Les effets pervers de l’exploitation minière se font peut-être ressentir à Kolwezi, notamment. Une alerte sanitaire a été signalée sur le site de KCC, à Kolwezi, dans la province du Lualaba. Selon les informations portées à la connaissance du Président Félix Tshisekedi, « des risques d’irradiation et de contamination radioactive pourraient menacer les travailleurs ainsi que les populations riveraines ».
Ce dossier des risques d’irradiation et de contamination radioactive dans les zones minières et industrielles s’est invité au cœur du dernier Conseil des ministres en République démocratique du Congo. Le chef de l’État a lui-même fait part de la situation au gouvernement.
« Si ces risques de contamination radioactive venaient à se confirmer, les conséquences pourraient être lourdes, : exposition à des radiations dangereuses, apparition de maladies graves à moyen et long terme, contamination durable des sols, des cours d’eau et de la chaîne alimentaire », souligne la note du compte rendu du conseil des ministres.
Les impacts ne seraient pas uniquement sanitaires. De tels incidents pourraient également entraîner des déplacements de populations, perturber les activités économiques locales et fragiliser l’image du secteur minier congolais, pourtant pilier de l’économie nationale.
Une riposte gouvernementale attendue
Face à cette situation jugée préoccupante, le Président de la République appelle à une réaction rapide, coordonnée et rigoureuse des autorités compétentes. L’objectif est de prévenir toute catastrophe, protéger les populations et garantir un encadrement strict des activités minières.
Il a ainsi instruit la Première ministre Judith Suminwa de mettre en place, en urgence, une commission ad hoc chargée du suivi de ce dossier sensible. Cette structure devra appuyer les mesures sanitaires, environnementales, techniques et scientifiques nécessaires pour contenir les risques identifiés sur le site de KCC, mais aussi anticiper d’éventuels cas similaires à travers le pays.

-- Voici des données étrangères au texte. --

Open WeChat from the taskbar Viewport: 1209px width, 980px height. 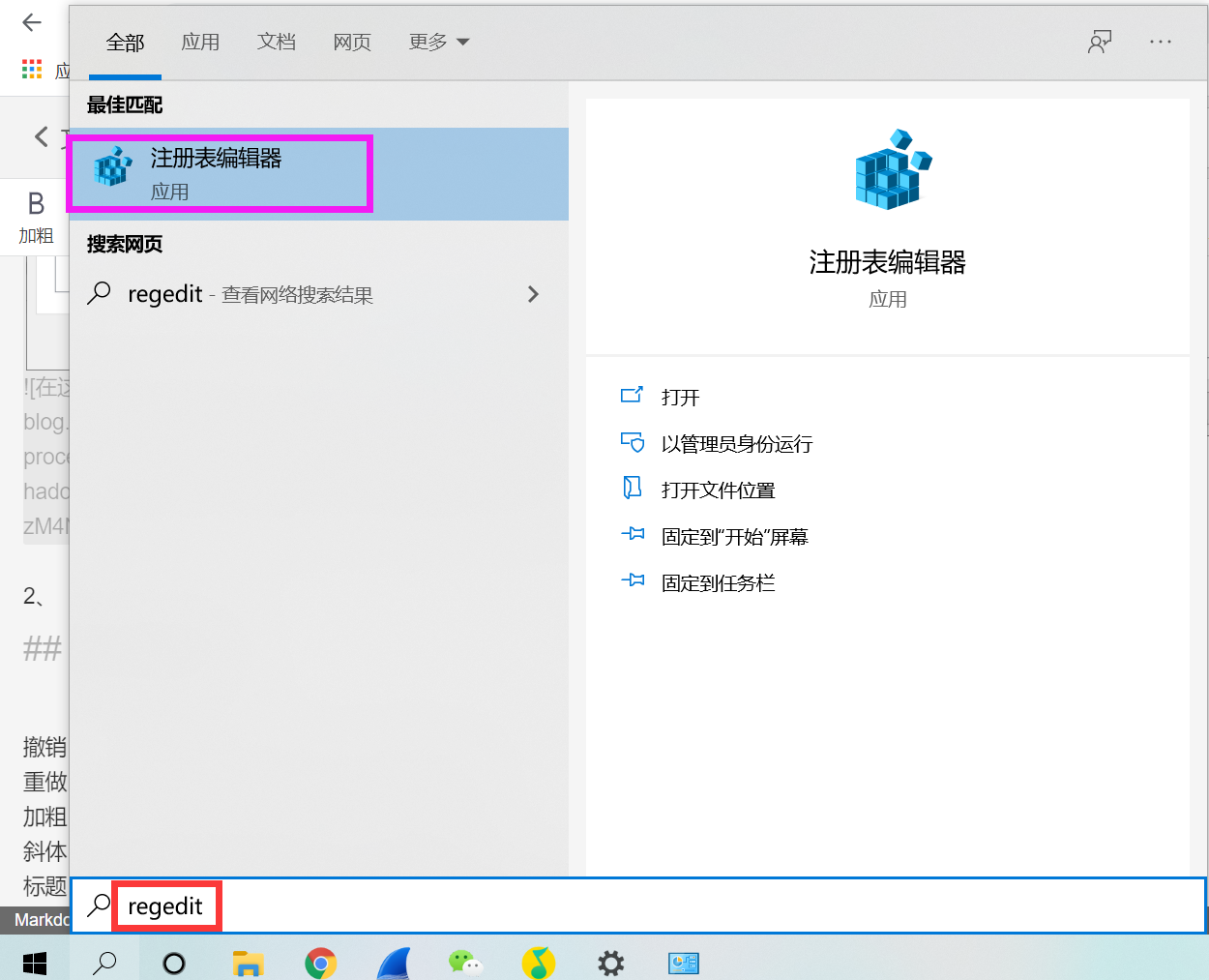465,962
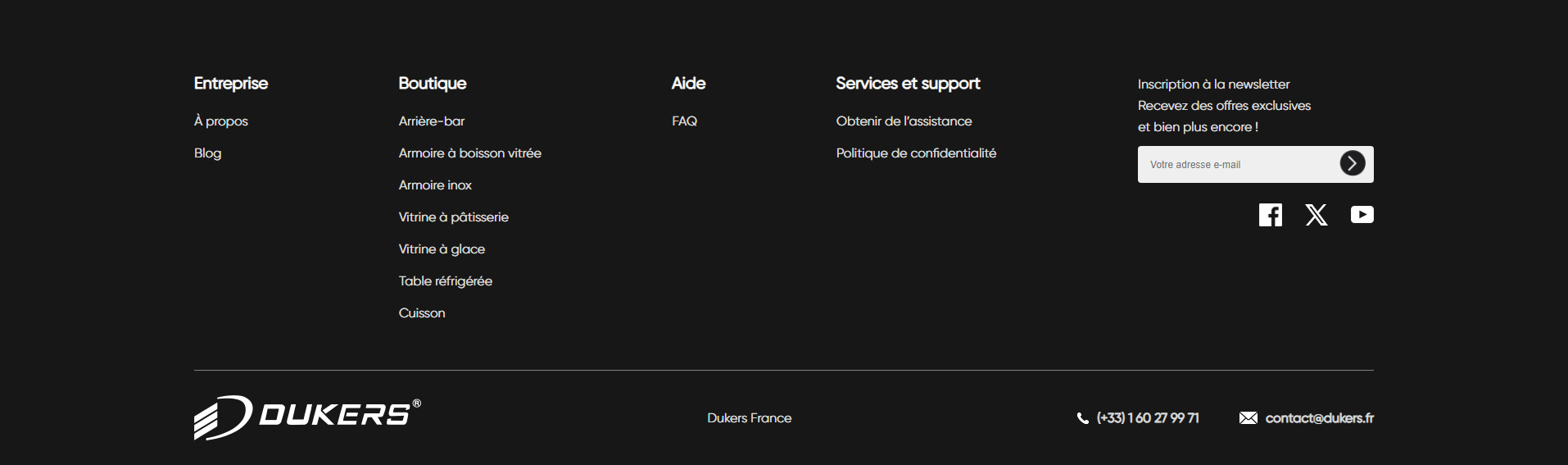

Le recours à des expertises nationales et internationales n’est pas exclu, afin d’assurer une prise en charge efficace et crédible de la situation.
Une pollution récurrente
Début mars, un rapport d’enquête publié par l’Agence américaine d’investigation environnementale (EIA) a accusé le groupe minier chinois CMOC, premier producteur mondial de cobalt, d’être à l’origine d’une grave pollution de l’air et d’une crise sanitaire dans la région de Tenke Fungurume, dans le sud de la République démocratique du Congo.
Ce weekend, lors du conseil des ministres, le Président Félix Tshisekedi est revenu également sur l’épisode survenu en 2025 dans le quartier Kasapa, à Lubumbashi, où les activités de la société Congo Dongfang Mining (CDM) avaient provoqué une pollution des eaux et des sols, accompagnée de dégâts importants sur la faune et la flore. Cette catastrophe avait profondément affecté les conditions de vie des populations locales.
À l’époque, le Chef de l’État avait fermement appelé les exploitants miniers et industriels au strict respect des normes environnementales, tout en instruisant les ministères concernés de renforcer les mécanismes de contrôle et de coordination.
Ce dossier met en lumière un défi majeur pour la RDC : concilier exploitation minière, moteur essentiel de croissance, et protection de l’environnement ainsi que de la santé publique.
Dans un pays riche en ressources naturelles, la gestion responsable des activités extractives apparaît plus que jamais comme une condition indispensable pour un développement durable et inclusif.